1. Pick a sample $x$ and forward propagate it in the model to get prediction $\hat{y}$.
2. Define a loss function that quantifies the distance between $\hat{y}$ and the target class prediction $y_j$. For example: $\mathcal{L}(\hat{y}, y_j) = \frac{1}{2}||\hat{y} - y_i||^2$
3. While keeping the parameters of the neural network frozen, minimize the defined loss function by updating the pixels of $x$ iteratively via gradient descent ($x = x - \alpha \frac{\partial \mathcal{L}}{\partial x}$). You will find $x_{adv}$ that is classified as class $y_i$ with high probability.

Because the only constrain in the loss function involved the output prediction, the forged image might be any image from the input space. In fact, the solution of the optimization problem above is much more likely to look random than real. Recall that the size of the space of 32x32 colored images is $255^(32 \times 32 \times 3) ≈ 10^{7400}$ which is much larger than the space of 32x32 colored real images.

However, you can alleviate that issue by adding a term to the loss that forces the image $x$ to be close to a chosen image $x_j$. This is an example of a relevant loss function:

 $\mathcal{L}(\hat{y}, y_j, x) = \frac{1}{2} \hat{y} - y_i ^2 + \lambda \cdot x - x_j ^2$

where you can tune hyperparameter $\lambda$ to balance the trade-off between the two terms of the loss expression.

After running the optimization process with this procedure, you find an adversarial example that looks like $x_j$ but is classified as $y_i$.

#### In practice

Using additional tricks such as gradient clipping, you can ensure that the differencec between the generated image and the target image ($x_j$) are imperceptible.

### Defenses to adversarial attacks

#### Types of attacks

There are two types of attacks:

• white-box: The attacker has access to information about the network.
• black-box: The attacker does not have access to the network, but can query it (i.e. send inputs and observe predictions.)

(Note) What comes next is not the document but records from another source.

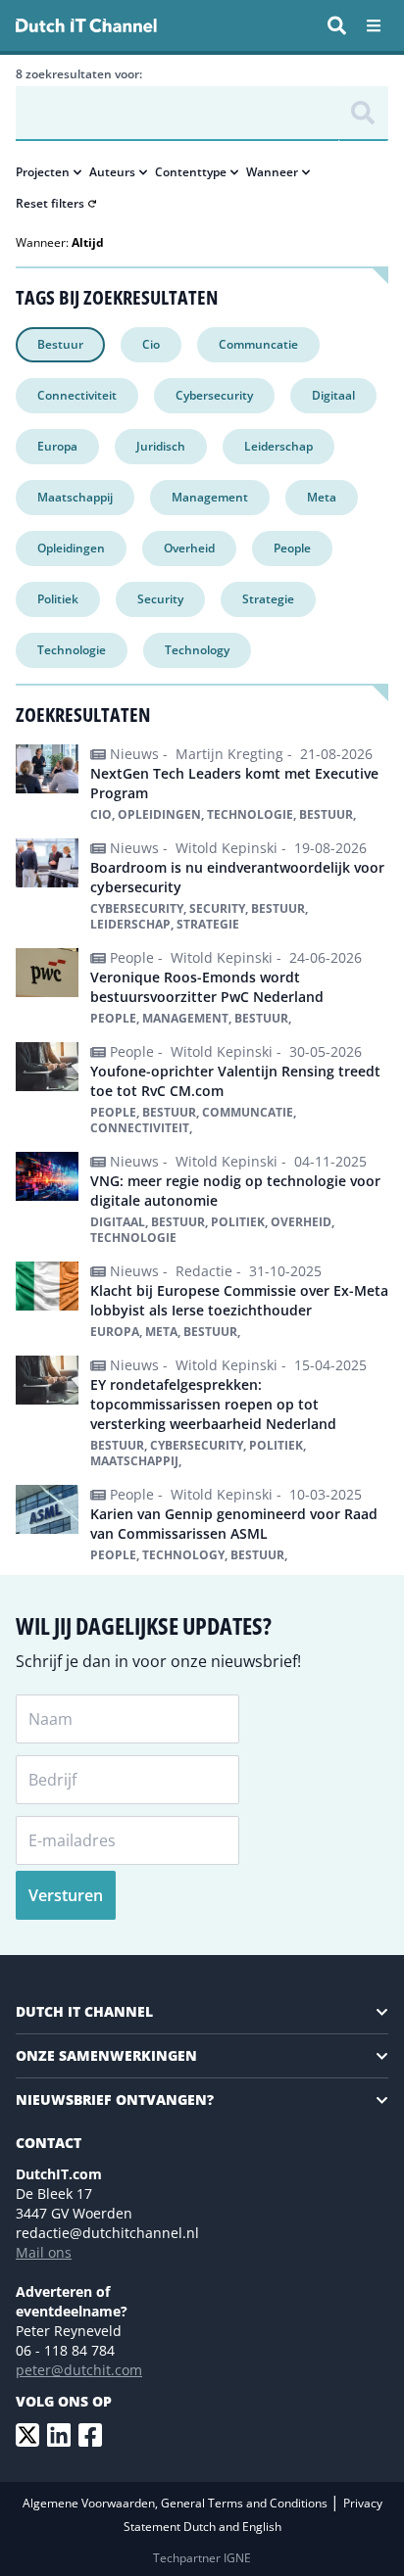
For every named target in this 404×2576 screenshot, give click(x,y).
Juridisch (160, 446)
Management (210, 497)
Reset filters (50, 204)
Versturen (65, 1895)
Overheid (189, 548)
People (292, 548)
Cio (151, 344)
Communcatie (258, 344)
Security (160, 599)
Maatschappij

In the optimization above, computing $\frac{\partial \mathcal{L}}{\partial x}$ using backpropagation requires access to the network weights. However, in a black-box setting, you could approximate the gradient by making tiny changes to the input and observing the output ($\frac{\partial \mathcal{L}}{\partial x} ≈ \frac{f(x+\varepsilon) - f(x)}{(x + \varepsilon) - x}$)

#### Defense methods

Defenses against adversarial attacks is an important research topic. Although no method have been proven to counter all attacks yet, the following directions have been proposed:

1. Create a SafetyNet 8 acting as a FireWall to stop adversarial examples from fooling your model. SafetyNet should be hard to optimized such that it is difficult to produce examples that are both misclassified and slip past SafetyNet’s detector.
2. Add correctly labelled adversarial examples to the training set. This consists of simply training the initial network with additional examples to force the representation of each class to take into account small perturbations.
3. Use Adversarial training. For each example fed to your network, the loss also takes into account the prediction of a perturbation $x_{adv}$ of the input $x$ of label $y$. In other words, by calling $\mathcal{L}$ the ‘normal’ loss of the network, $W$ its parameters, a possible candidate for the new loss can be given by $L(W,x,y) + \lambda L(W,x_{adv}, y)$. Here, $\lambda$ is a hyperparameter that balances model robustness versus performance towards real data.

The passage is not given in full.